» **What the exercise asks**
Copy every entry below exactly as it appears, leaving out the images.
BEGIN Records
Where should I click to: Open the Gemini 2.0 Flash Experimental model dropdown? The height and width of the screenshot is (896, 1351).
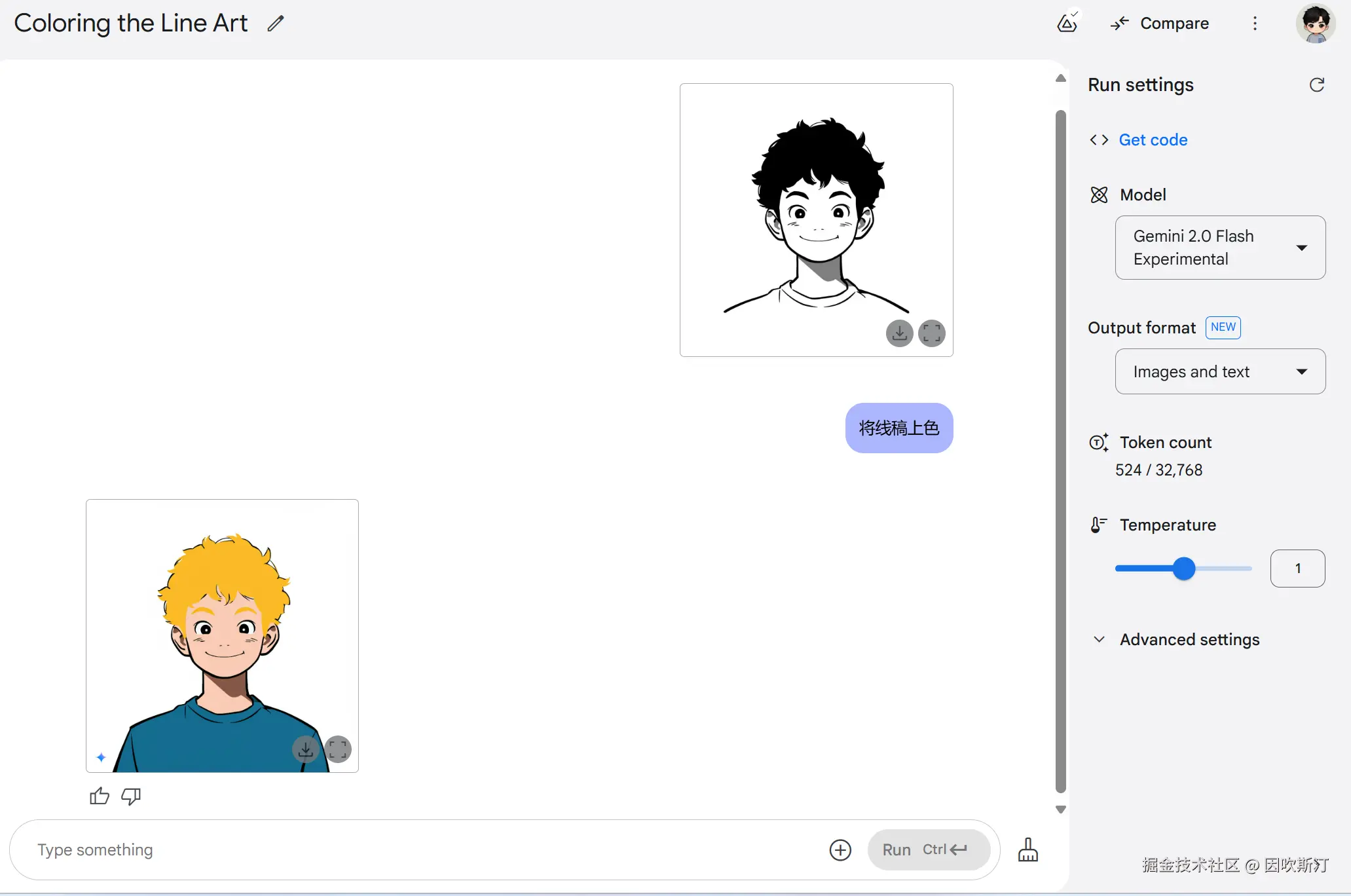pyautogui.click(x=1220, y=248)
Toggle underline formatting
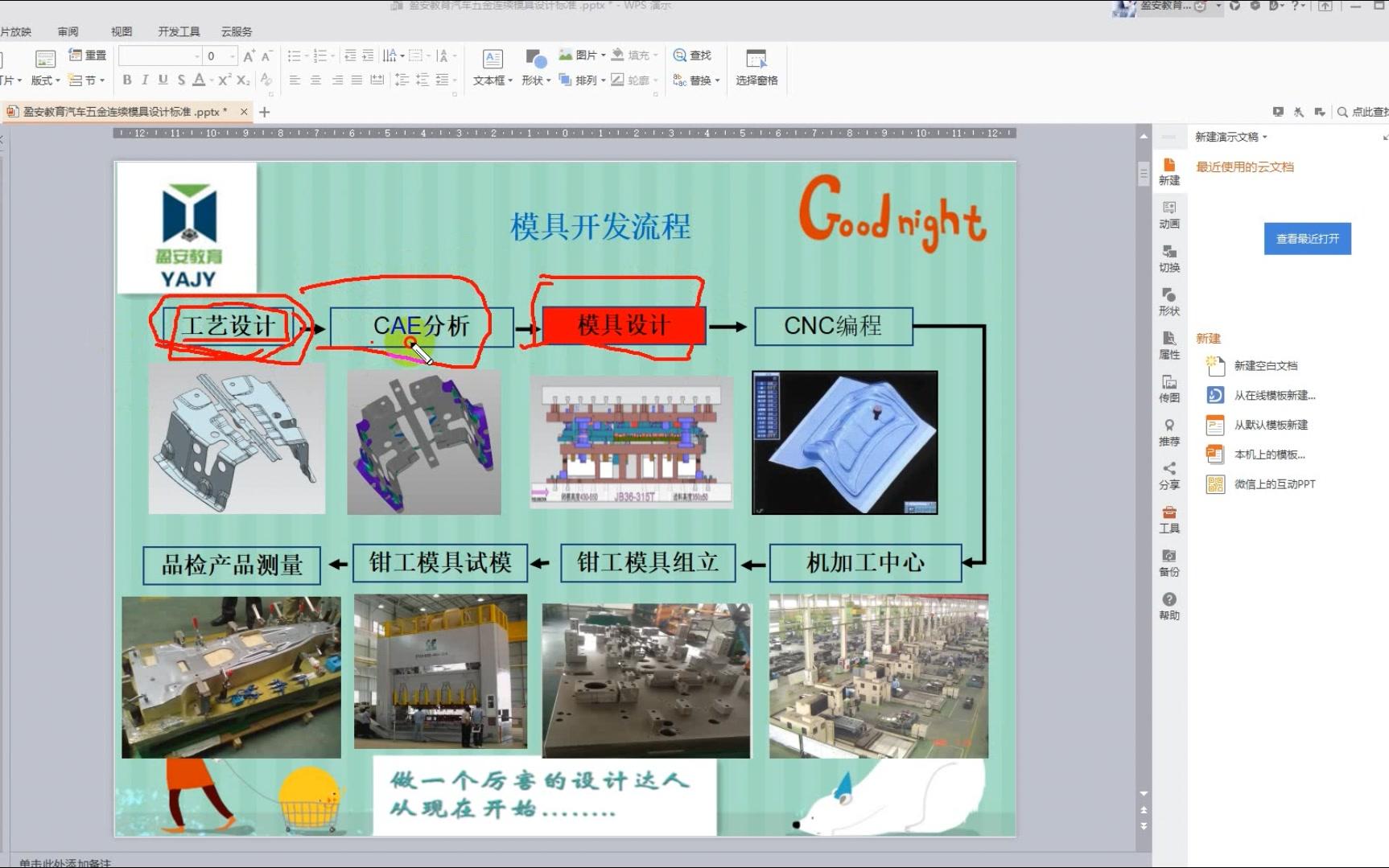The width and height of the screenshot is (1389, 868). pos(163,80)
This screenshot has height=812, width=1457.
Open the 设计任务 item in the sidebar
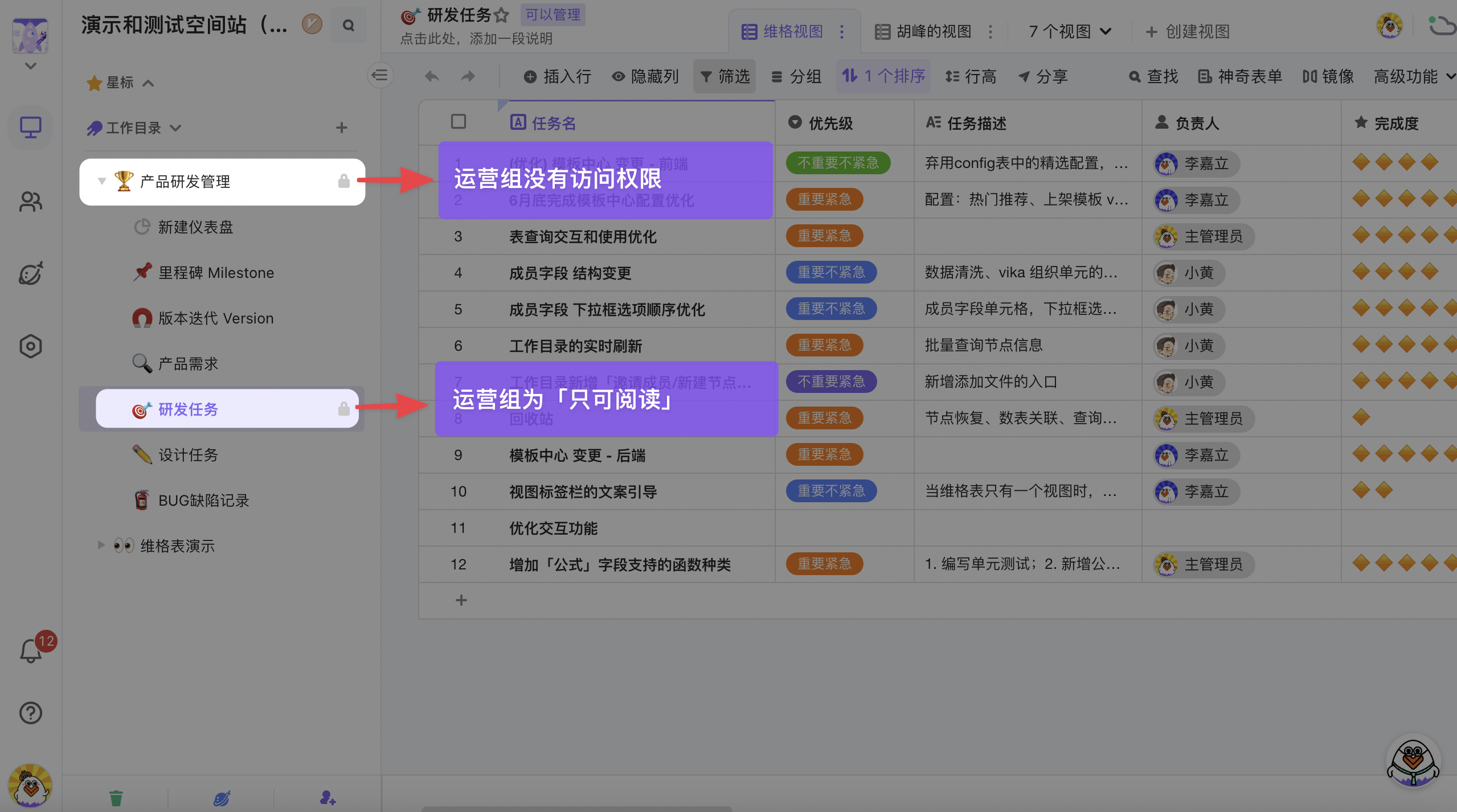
END Records
» **Response**
Where should I click to: Open the Gemini 2.0 Flash Experimental model dropdown? The height and width of the screenshot is (896, 1351).
pyautogui.click(x=1220, y=248)
Toggle underline formatting
The width and height of the screenshot is (1389, 868). pos(163,80)
This screenshot has height=812, width=1457.
Open the 设计任务 item in the sidebar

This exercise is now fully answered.